Text for analysis ::

========================================================================

73443 RESEARCHERS at the University of Granada and the Polytechnic University of Milan have designed a multispectral imaging system with 12 times the colour channels of conventional colour image sensors.
The new imaging system obtains information from a total of 36 colour channels in real time. Current colour image sensors, and the human eye, have 3 colour channels only.
Potential applications include new assisted vehicle driving systems, counterfeit bills identification systems, and enhanced medical imaging capabilities.
Colour image sensors have an architecture that consists of a monochrome sensor (in black and white), covered with a layer of colour filters (commonly, red, green and blue, also known as RGB).
These sensors only extract information from one of three colours for each pixel within the image. The rest of the colours in that pixel are derived using algorithms.
The new sensors developed by the researchers are called Transverse Field Detectors (TFD) and they are capable of extracting the full colour information from each pixel in the image without the need for a layer of colour filter on them.

========================================================================

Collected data
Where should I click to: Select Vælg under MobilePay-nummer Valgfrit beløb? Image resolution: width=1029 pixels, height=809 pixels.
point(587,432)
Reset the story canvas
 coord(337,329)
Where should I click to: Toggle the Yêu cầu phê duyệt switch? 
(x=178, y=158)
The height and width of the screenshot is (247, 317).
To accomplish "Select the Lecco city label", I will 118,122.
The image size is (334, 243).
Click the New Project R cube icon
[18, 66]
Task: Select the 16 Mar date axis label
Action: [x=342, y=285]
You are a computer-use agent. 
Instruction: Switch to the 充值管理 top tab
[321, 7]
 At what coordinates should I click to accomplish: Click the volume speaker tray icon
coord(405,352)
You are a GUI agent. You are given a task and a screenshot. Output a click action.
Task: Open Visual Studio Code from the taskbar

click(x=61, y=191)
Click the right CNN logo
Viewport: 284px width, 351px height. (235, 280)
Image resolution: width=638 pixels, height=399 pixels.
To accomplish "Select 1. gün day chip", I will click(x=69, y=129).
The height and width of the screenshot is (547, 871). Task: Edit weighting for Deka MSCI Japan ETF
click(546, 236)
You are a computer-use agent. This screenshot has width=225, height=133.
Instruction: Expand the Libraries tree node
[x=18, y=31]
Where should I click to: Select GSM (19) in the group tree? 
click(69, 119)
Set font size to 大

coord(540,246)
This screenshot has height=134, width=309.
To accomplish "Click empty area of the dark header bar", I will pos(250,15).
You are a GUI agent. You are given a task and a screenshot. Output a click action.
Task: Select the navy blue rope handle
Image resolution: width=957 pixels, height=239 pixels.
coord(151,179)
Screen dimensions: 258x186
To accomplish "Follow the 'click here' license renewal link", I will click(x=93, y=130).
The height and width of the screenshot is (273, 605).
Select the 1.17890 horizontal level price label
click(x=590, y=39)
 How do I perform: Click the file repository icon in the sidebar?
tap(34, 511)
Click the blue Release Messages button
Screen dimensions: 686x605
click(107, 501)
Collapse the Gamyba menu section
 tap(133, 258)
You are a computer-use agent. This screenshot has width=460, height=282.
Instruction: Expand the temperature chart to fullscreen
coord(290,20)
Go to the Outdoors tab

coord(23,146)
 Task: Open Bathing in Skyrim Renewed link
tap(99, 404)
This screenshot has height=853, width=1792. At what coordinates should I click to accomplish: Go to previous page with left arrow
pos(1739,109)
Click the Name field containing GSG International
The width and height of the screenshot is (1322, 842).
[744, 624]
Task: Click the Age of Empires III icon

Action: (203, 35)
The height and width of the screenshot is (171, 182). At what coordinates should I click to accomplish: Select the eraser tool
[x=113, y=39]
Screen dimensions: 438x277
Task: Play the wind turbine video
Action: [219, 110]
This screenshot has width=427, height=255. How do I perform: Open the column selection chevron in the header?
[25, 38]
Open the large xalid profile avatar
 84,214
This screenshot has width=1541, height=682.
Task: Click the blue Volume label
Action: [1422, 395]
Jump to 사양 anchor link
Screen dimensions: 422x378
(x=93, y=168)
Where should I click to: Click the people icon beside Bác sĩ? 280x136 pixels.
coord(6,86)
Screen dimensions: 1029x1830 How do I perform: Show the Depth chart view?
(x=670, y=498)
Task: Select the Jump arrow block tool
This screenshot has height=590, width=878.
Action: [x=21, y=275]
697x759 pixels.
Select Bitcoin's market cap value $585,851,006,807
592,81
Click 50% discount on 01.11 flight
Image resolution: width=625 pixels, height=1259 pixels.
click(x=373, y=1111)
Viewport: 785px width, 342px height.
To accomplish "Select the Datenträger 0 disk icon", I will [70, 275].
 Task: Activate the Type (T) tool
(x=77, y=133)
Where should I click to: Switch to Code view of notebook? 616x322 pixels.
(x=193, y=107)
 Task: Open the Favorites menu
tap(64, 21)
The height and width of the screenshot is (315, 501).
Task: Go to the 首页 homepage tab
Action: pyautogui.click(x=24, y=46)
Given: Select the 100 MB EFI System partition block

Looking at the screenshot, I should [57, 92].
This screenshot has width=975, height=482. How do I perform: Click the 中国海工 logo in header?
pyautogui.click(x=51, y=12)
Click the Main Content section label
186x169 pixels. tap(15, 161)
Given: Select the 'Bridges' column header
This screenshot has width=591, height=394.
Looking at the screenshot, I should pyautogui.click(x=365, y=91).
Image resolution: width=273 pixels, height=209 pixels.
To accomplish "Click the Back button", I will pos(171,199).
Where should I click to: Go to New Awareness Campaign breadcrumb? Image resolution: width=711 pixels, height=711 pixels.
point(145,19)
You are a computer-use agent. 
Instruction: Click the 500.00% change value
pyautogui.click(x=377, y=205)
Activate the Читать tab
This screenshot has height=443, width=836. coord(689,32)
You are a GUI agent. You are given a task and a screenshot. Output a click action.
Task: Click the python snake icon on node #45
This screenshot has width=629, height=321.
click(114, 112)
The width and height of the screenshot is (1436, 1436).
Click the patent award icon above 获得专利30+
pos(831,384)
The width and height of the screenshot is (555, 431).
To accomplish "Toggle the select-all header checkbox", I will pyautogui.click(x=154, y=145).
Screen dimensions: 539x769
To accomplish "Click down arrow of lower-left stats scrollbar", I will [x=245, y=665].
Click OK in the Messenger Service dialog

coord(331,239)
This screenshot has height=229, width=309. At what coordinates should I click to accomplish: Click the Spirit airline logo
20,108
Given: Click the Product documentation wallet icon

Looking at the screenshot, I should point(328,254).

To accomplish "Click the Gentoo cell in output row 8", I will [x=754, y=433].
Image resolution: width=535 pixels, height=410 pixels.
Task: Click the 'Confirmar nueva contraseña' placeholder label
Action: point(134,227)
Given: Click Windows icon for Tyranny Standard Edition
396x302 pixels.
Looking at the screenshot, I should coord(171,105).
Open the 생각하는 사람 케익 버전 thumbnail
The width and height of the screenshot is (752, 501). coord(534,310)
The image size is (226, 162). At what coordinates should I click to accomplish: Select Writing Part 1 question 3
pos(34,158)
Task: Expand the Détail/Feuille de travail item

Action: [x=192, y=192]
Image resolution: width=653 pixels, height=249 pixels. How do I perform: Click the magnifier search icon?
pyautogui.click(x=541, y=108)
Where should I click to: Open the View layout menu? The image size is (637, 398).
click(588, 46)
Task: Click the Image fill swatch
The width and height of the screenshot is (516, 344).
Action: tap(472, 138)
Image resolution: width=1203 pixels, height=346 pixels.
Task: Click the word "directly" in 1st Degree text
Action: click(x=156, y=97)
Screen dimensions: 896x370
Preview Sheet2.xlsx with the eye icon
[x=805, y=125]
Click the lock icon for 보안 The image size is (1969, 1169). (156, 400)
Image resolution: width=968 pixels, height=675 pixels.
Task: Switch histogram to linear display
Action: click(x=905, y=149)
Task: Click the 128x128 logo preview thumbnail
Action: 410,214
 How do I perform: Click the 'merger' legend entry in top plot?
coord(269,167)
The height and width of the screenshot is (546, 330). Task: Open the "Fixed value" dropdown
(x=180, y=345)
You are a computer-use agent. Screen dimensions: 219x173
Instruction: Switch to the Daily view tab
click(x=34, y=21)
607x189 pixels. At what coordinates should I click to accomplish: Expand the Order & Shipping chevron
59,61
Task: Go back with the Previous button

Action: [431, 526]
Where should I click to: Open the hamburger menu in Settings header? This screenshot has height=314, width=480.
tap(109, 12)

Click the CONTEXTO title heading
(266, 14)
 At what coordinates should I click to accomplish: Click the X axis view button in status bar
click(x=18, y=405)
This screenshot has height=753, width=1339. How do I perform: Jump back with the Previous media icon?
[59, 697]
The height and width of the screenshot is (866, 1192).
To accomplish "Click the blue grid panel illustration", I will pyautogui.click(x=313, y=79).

========================================================================

Problem set ::
1. According to the article on the new multispectral imaging system, how many color channels does the system obtain information from?
2. Give again the part of the article on the new multispectral imaging system that begins at the words "The new imaging" and stops after "medical imaging capabilities.", changing "vehicle" to "car".
3. Write what comes next in the article on the new multispectral imaging system, picking up after its last sentence.
The records come from a separate source.

Per-task outputs ::
1. A total of 36 color channels, in real time.

2.
The new imaging system obtains information from a total of 36 colour channels in real time. Current colour image sensors, and the human eye, have 3 colour channels only.
Potential applications include new assisted car driving systems, counterfeit bills identification systems, and enhanced medical imaging capabilities.

3.
TFDs work because each photon penetrates at a different depth depending on its wavelength (which is tied to its colour). By collecting these photons at different depths on the silice surface of the sensor, the different channels of colour can be separated without using filters.
By applying a transversal electric field of varying and controlled intensity, to the TDF, researchers found they could modulate the depth at which the photons in each colour channel are collected. This could eventually result in the ability to fine-tune the way these sensors turn the light they receive into electric signals.